Exercise prompt —
Starting at the line with "Open the Query format template menu", retype every remaining line of the records exactly. Do not include pictures.

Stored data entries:
################

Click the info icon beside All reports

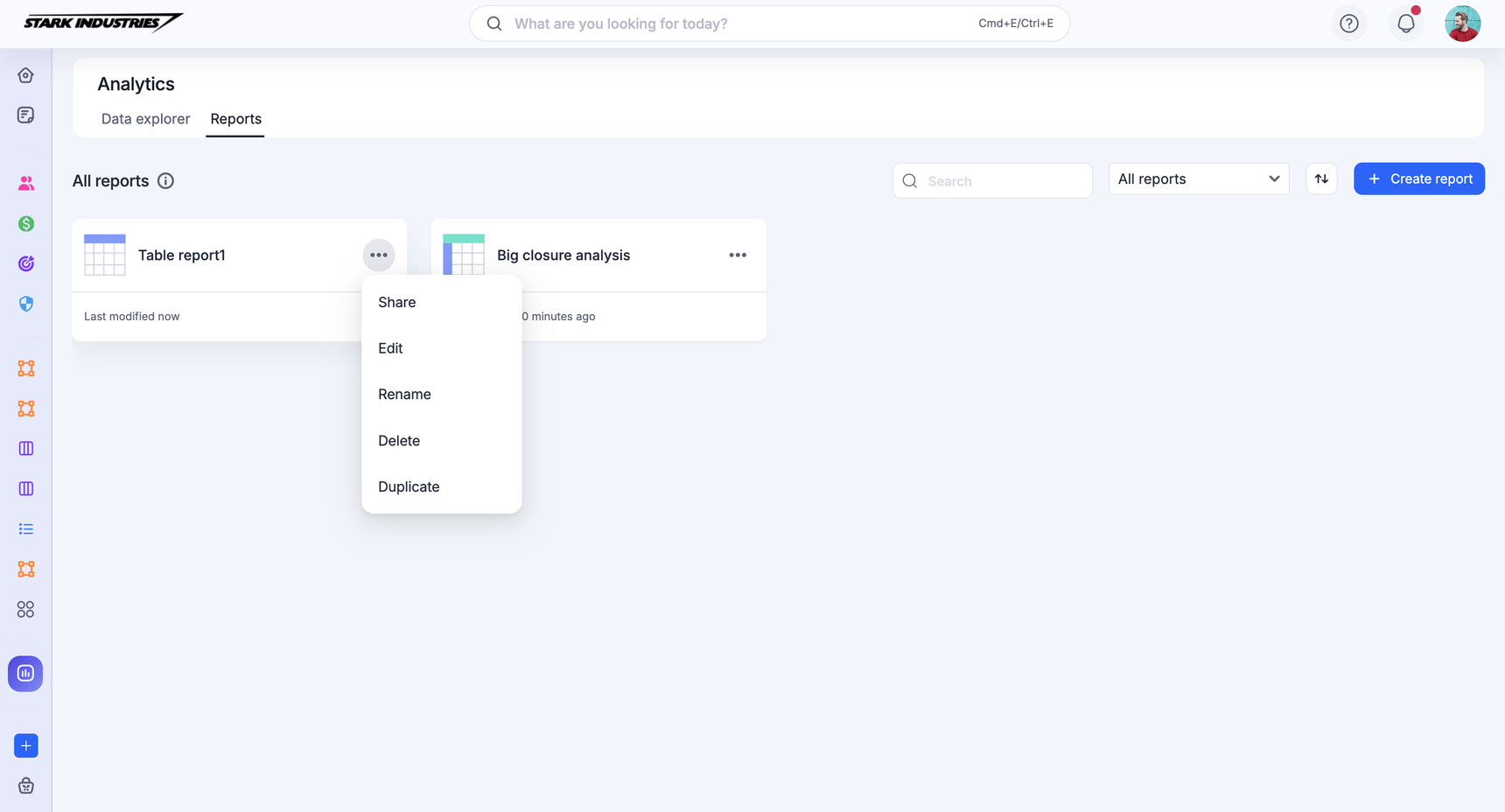(165, 181)
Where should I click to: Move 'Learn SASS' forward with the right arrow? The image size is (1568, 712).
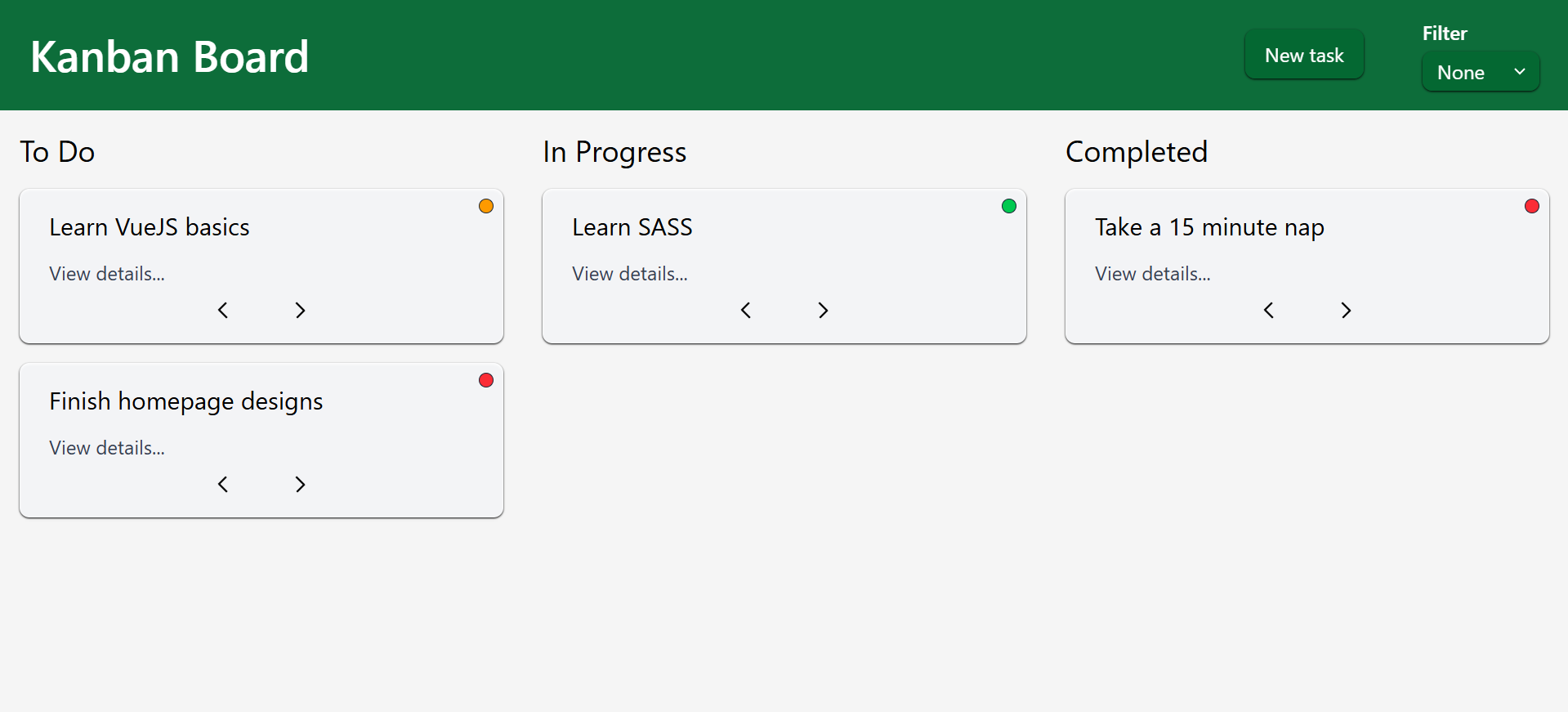(x=822, y=310)
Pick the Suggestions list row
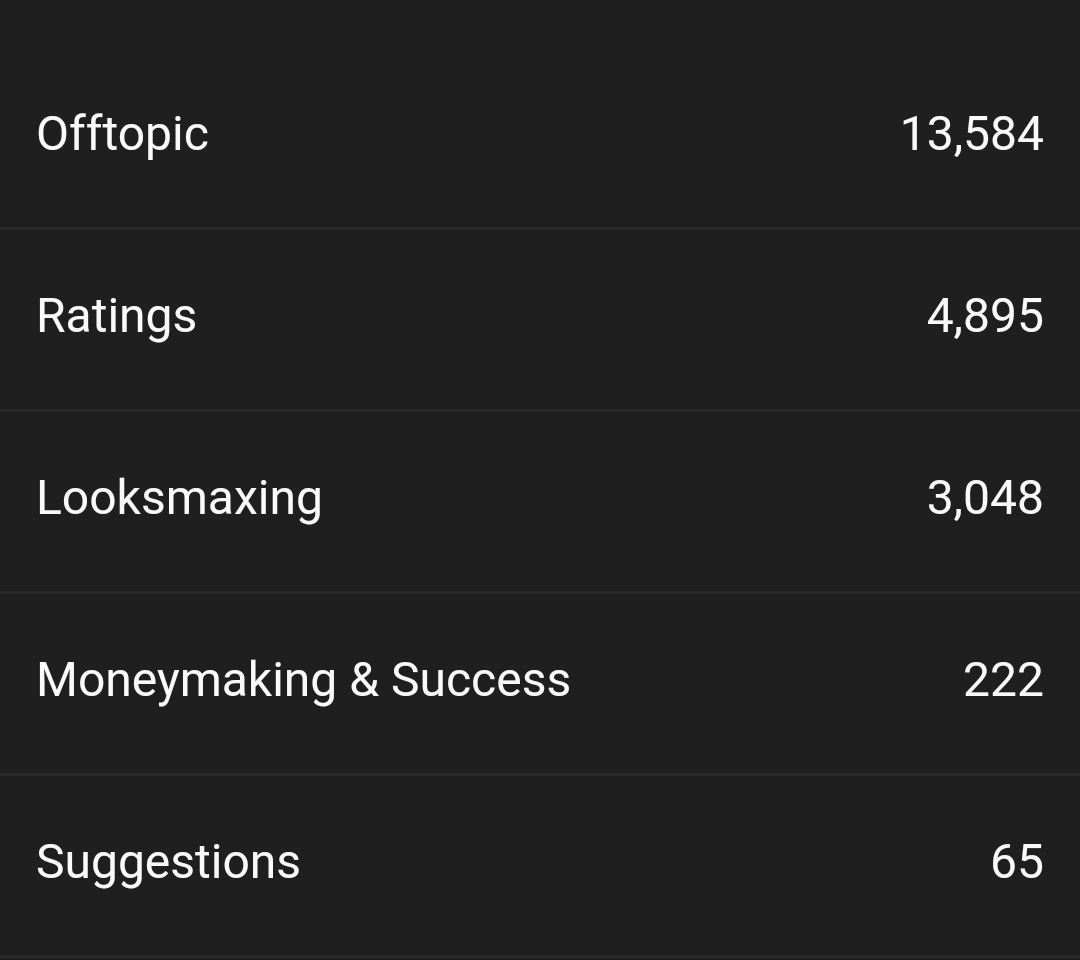The width and height of the screenshot is (1080, 960). click(x=540, y=862)
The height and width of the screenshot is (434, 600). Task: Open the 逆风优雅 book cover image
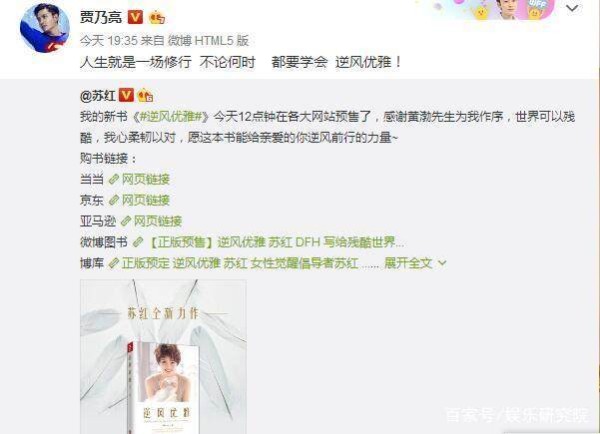[163, 357]
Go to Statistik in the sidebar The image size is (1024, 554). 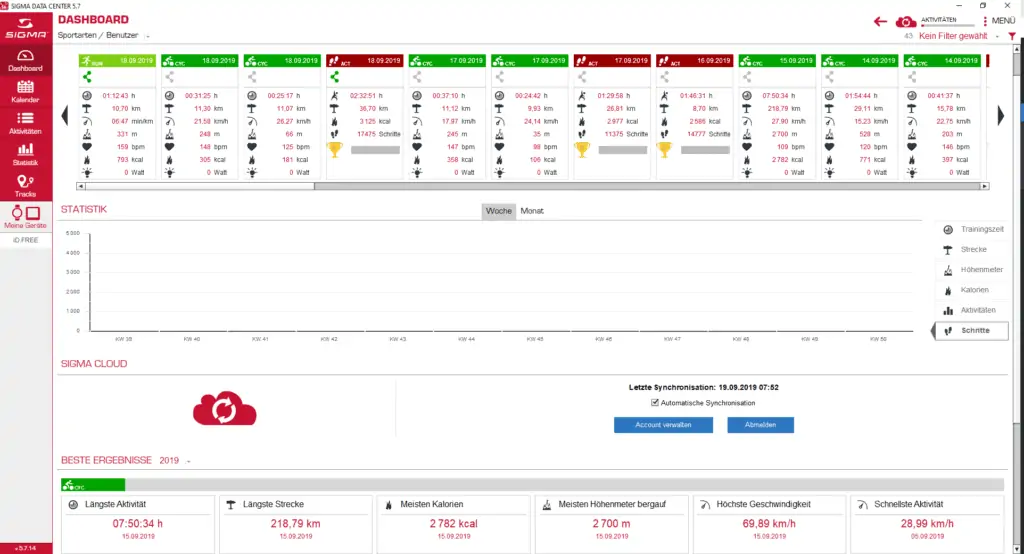click(x=25, y=154)
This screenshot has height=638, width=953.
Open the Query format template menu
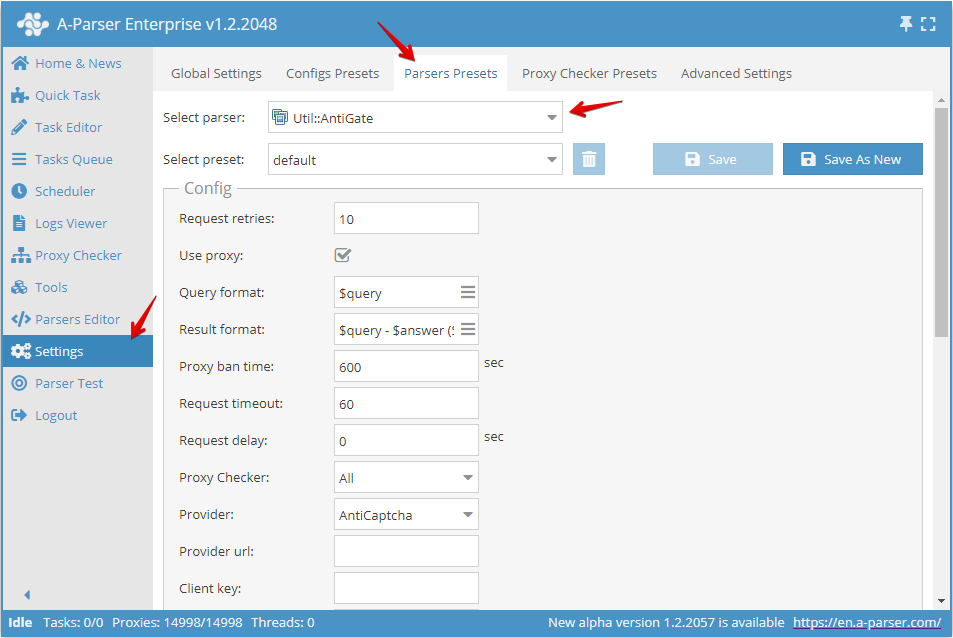466,292
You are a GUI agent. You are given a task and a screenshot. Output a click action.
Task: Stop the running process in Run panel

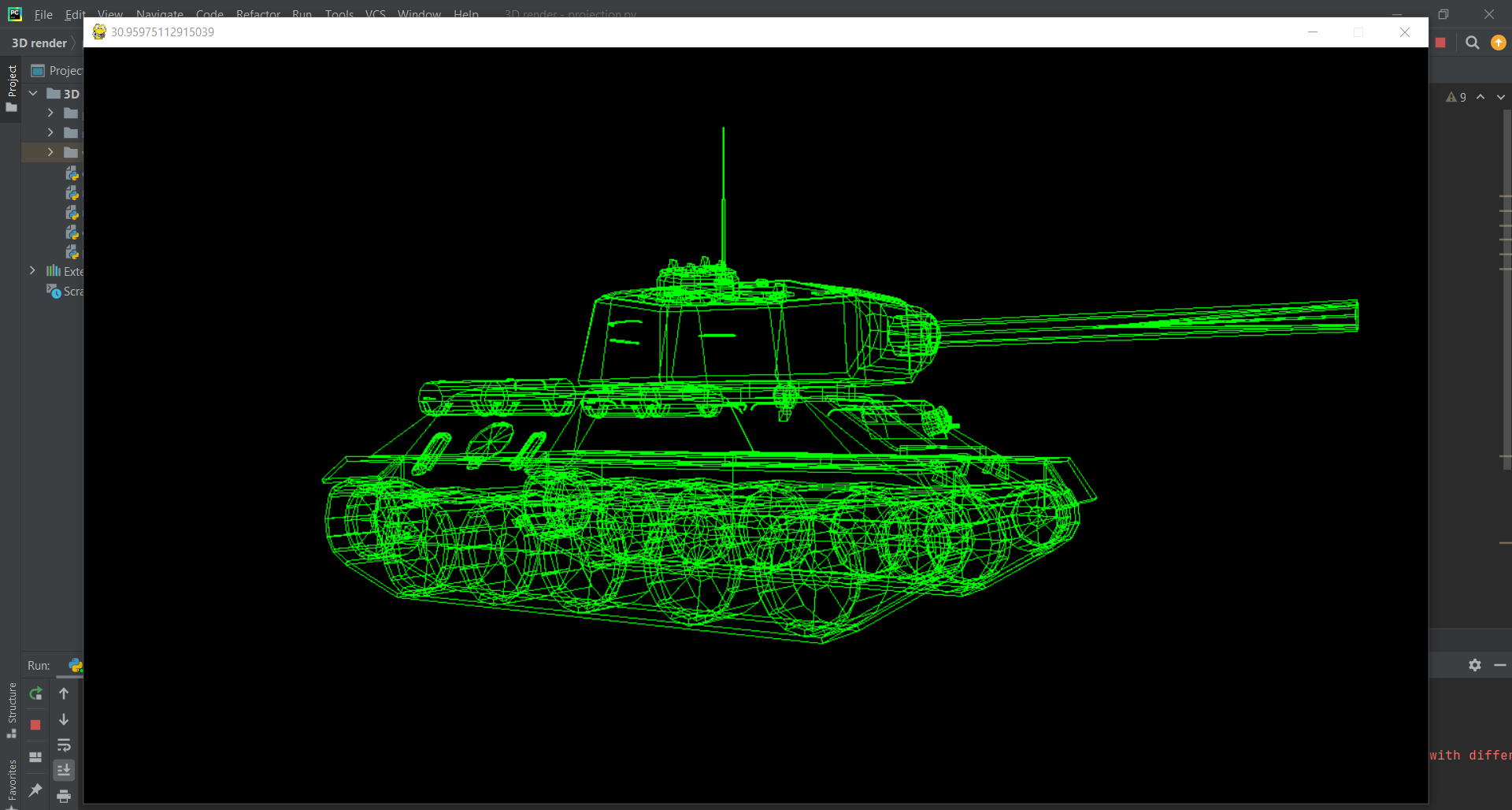pyautogui.click(x=35, y=725)
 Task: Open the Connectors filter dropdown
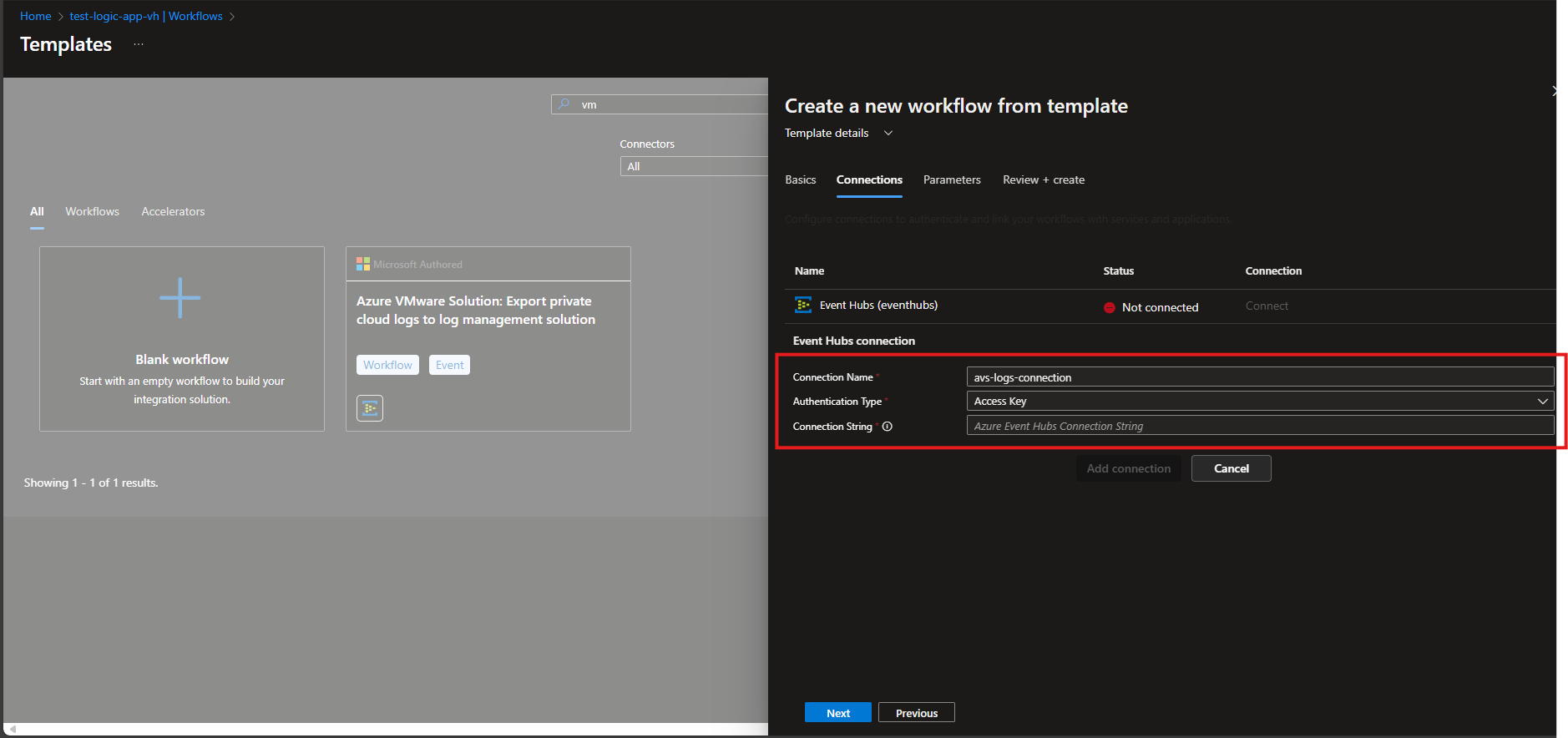[x=693, y=167]
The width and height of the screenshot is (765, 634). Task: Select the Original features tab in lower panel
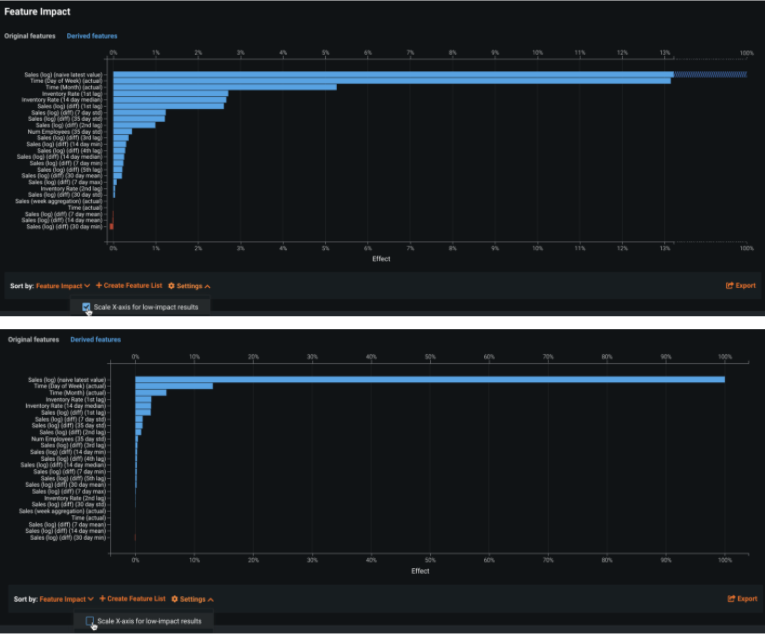coord(34,340)
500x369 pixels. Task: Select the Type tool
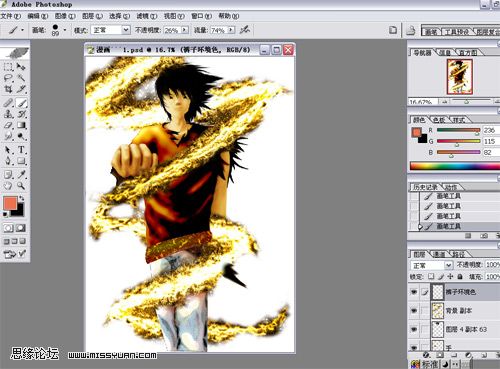click(x=22, y=150)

################

The completed task —
Open the Query format template menu
466,292
You are a GUI agent. You are given a task and a screenshot. Output a click action.
Task: Stop the running process in Run panel

pyautogui.click(x=35, y=725)
 Task: Open the Connectors filter dropdown
[x=693, y=167]
The width and height of the screenshot is (765, 634). Task: Select the Original features tab in lower panel
coord(34,340)
500x369 pixels. Task: Select the Type tool
click(x=22, y=150)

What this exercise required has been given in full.